Omdat VVE nog in ontwikkeling is in Barendrecht is er voor gekozen om als voorbeeld de vragenlijst te laten invullen door één peuterspeelzaal en één kinderdagverblijf. De antwoorden gelden globaal voor alle locaties.

Bijlage 2 bevat de antwoorden van deze beide voorscholen.

De inspectie heeft in Barendrecht ook geen fysieke bezoek gebracht bij VVE-locaties, omdat VVE nog zo sterk in ontwikkeling is.

(12)

3 Conclusies

De inspectie heeft zowel op het niveau van de gemeente, als op het niveau van de afzonderlijke locaties, gekeken naar de kwaliteit van de voor- en vroegschoolse educatie in deze gemeente.

Bij het oordeel over de kwaliteit van het gemeentelijk beleid heeft de inspectie in eerste instantie gebruik gemaakt van de zelfevaluatie van de gemeente. Door middel van

documentenanalyse, gesprekken en locatiebezoeken heeft de inspectie de oordelen van de gemeente geverifieerd.

Sinds begin 2012 heeft Barendrecht het roer op het gebied van VVE flink omgegooid. Daar waar tot 2012 de nadruk bij VVE nog lag op het stimuleren van de taalvaardigheid, heeft de OKE-wet het VVE-beleid van de gemeente een nieuwe wending gegeven. Dit betekent dat de gemeente Barendrecht sinds begin van dit jaar een andere koers heeft ingezet, waarbij VVE meer gericht wordt op de brede ontwikkeling van kinderen.

Barendrecht kiest er tevens bewust voor om segregatie te voorkomen door op alle locaties voor peuterspeelzaalwerk en kinderopvang pedagogisch medewerkers te scholen voor een erkend ontwikkelingsgericht VVE-programma. Op deze wijze krijgen alle doelgroepkinderen die

deelnemen aan een voorschoolse voorziening VVE aangeboden. In de toeleiding naar VVE is het van belang goede concrete afspraken te maken met de consultatiebureaus om ouders te wijzen op het belang van VVE en die volgens heldere protocollen dienen te noteren welke kinderen bij VVE gebaat zouden zijn.

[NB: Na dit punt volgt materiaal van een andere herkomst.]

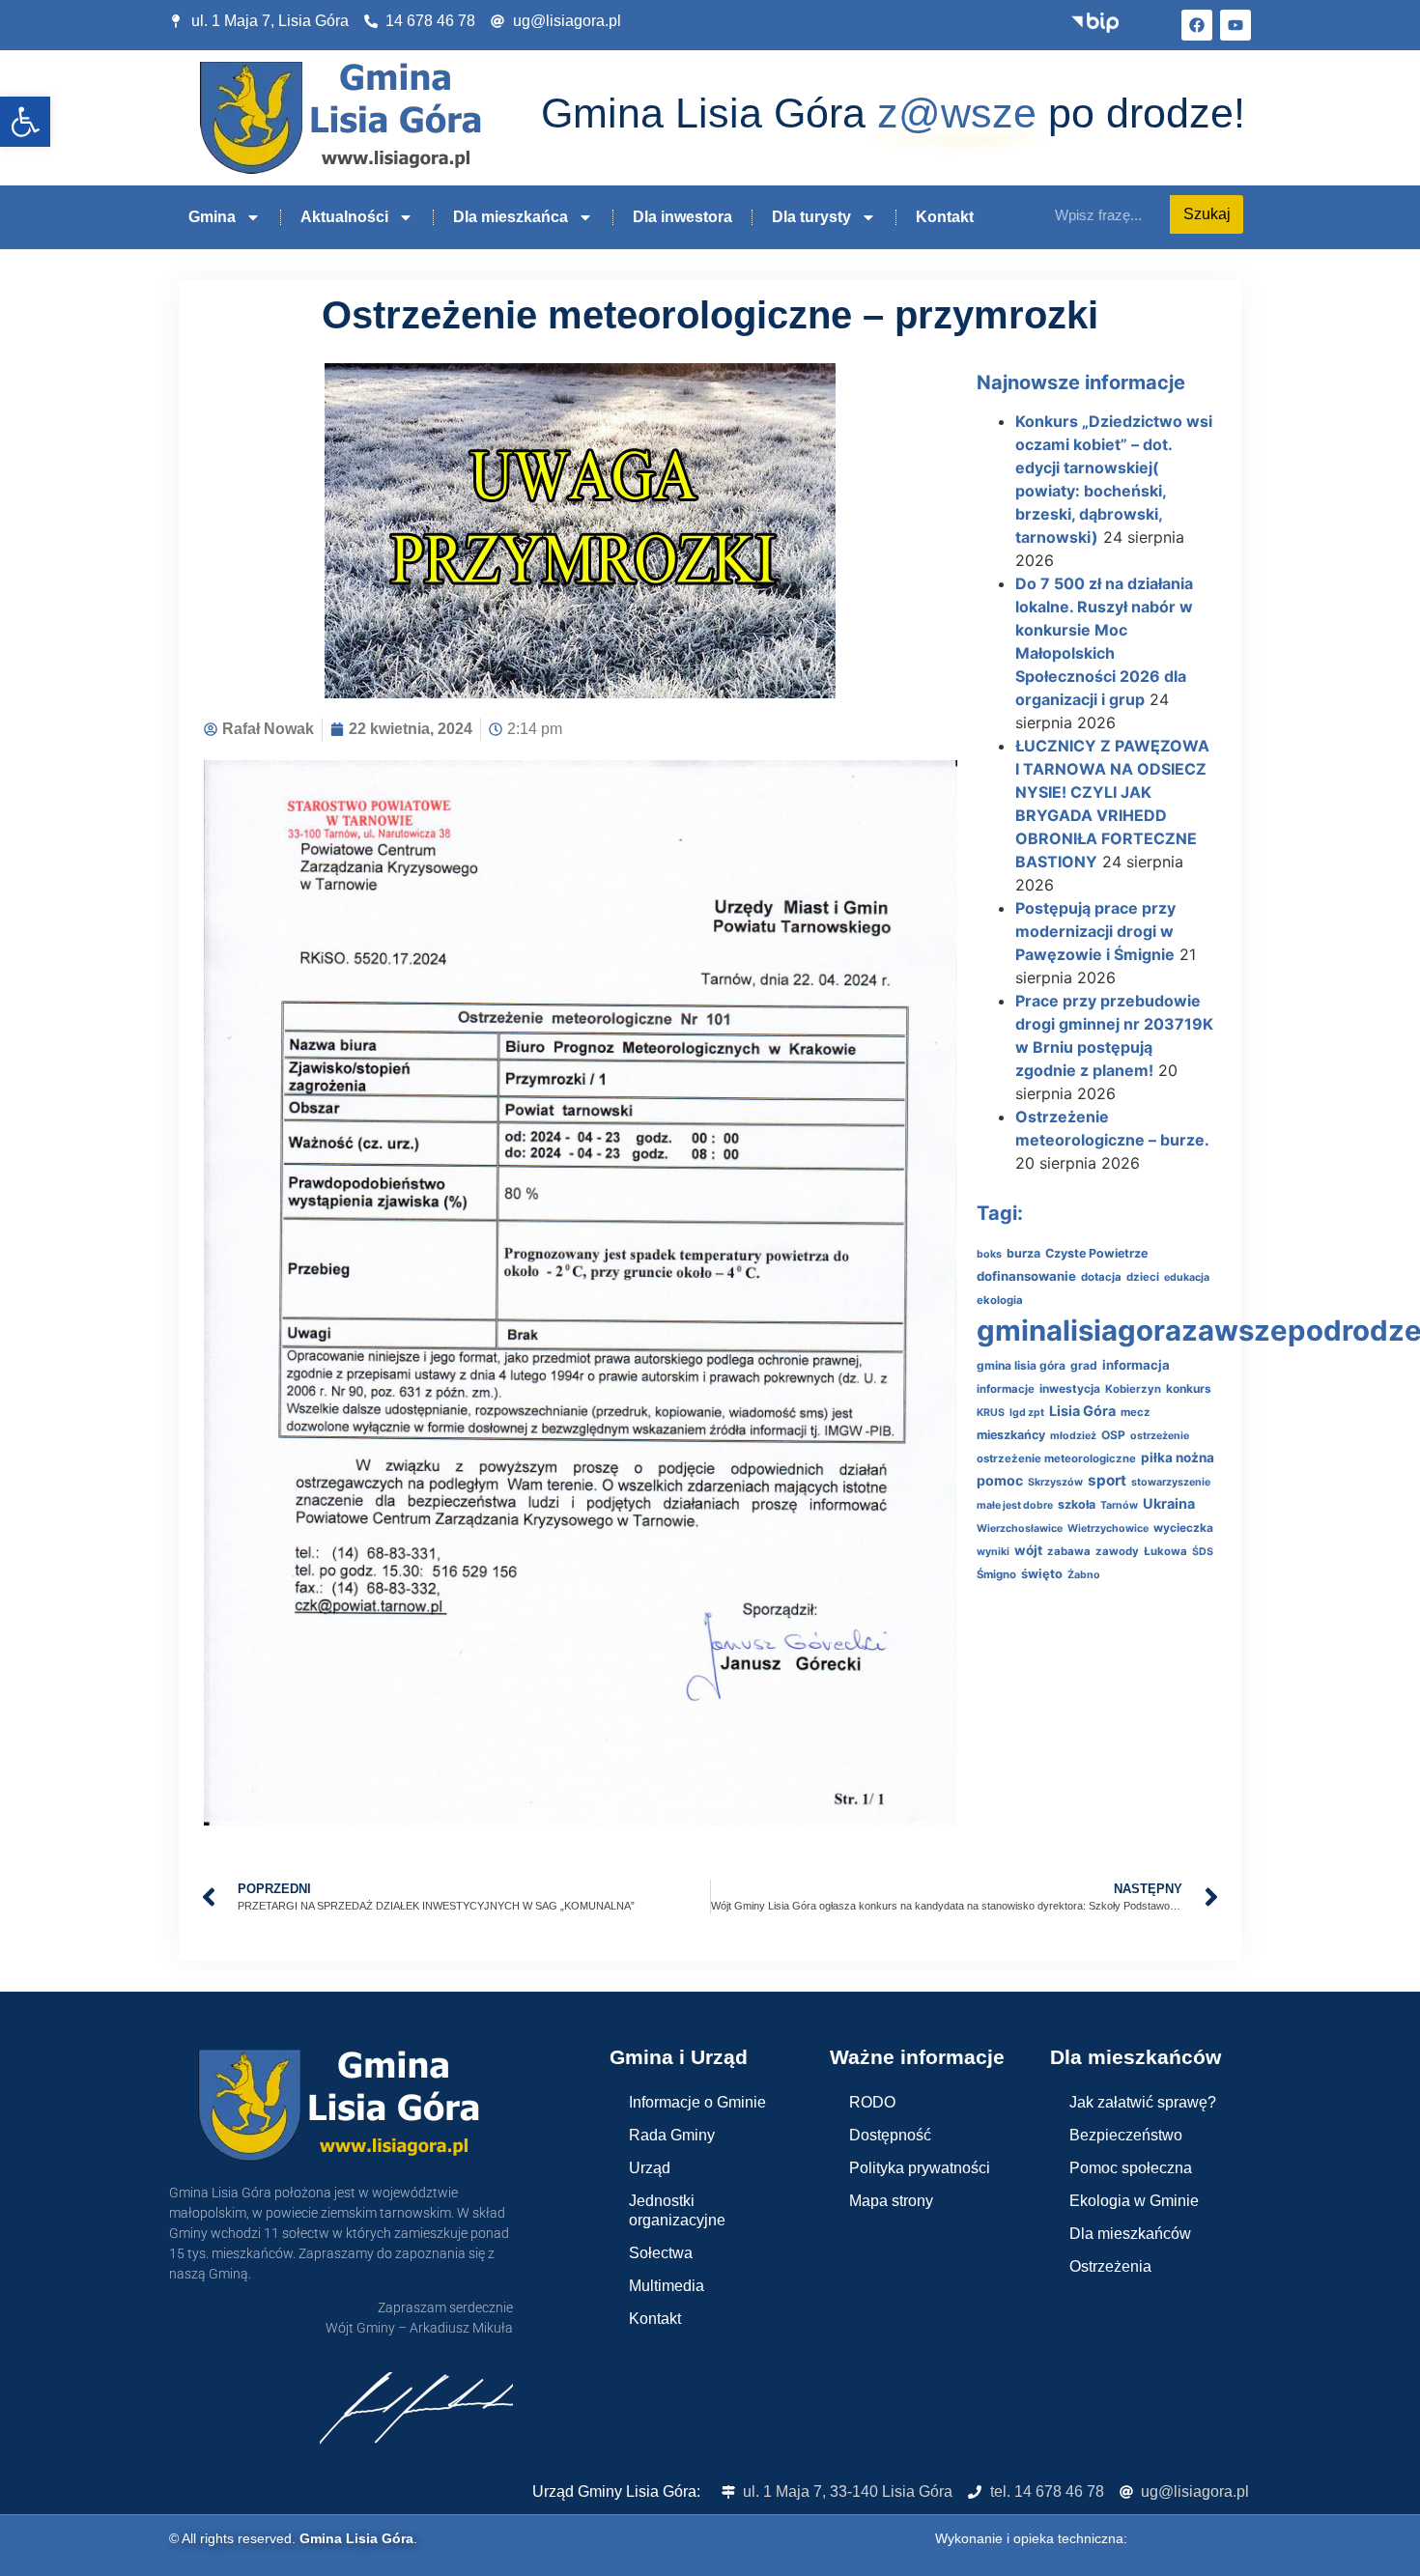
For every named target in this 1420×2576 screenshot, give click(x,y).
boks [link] (989, 1254)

Door de keuzes die Barendrecht onlangs gemaakt heeft ten aanzien van het VVE-beleid en de fase waarin deze gemeente zit om het beleid te realiseren zijn enkele belangrijke indicatoren nog niet volledig ontwikkeld. Daarnaast is het van belang dat de gemeente zich realiseert dat het scholen van pedagogisch medewerkers voor VVE slechts één (weliswaar zeer belangrijke) voorwaarde is voor het implementeren van VVE. Ouderbetrokkenheid, kwaliteitszorg, een beredeneerd aanbod, planmatige zorg en een doorgaande lijn zijn aspecten die ook voorwaardelijk zijn voor succesvol VVE.

In het VVE-toezichtkader is aangegeven welke kwaliteitsaspecten het succes van VVE bepalen.

Hoe meer van deze aspecten op orde zijn hoe groter de kans dat kinderen zonder achterstand aan groep 3 kunnen beginnen.

Een aspect dat door de gemeente al zodanig ontwikkeld is, dat het als voorbeeld kan dienen voor andere gemeenten, is de externe zorgstructuur. Er is een sluitende zorgketen, die garandeert dat alle kinderen tijdig de zorg ontvangen die ze nodig hebben. Hiervoor zijn protocollen, stappenplannen en procedures ontwikkeld waar alle betrokken partners aan meewerken.

De aansturing en coördinatie van VVE op gemeentelijk niveau zijn al voldoende ontwikkeld.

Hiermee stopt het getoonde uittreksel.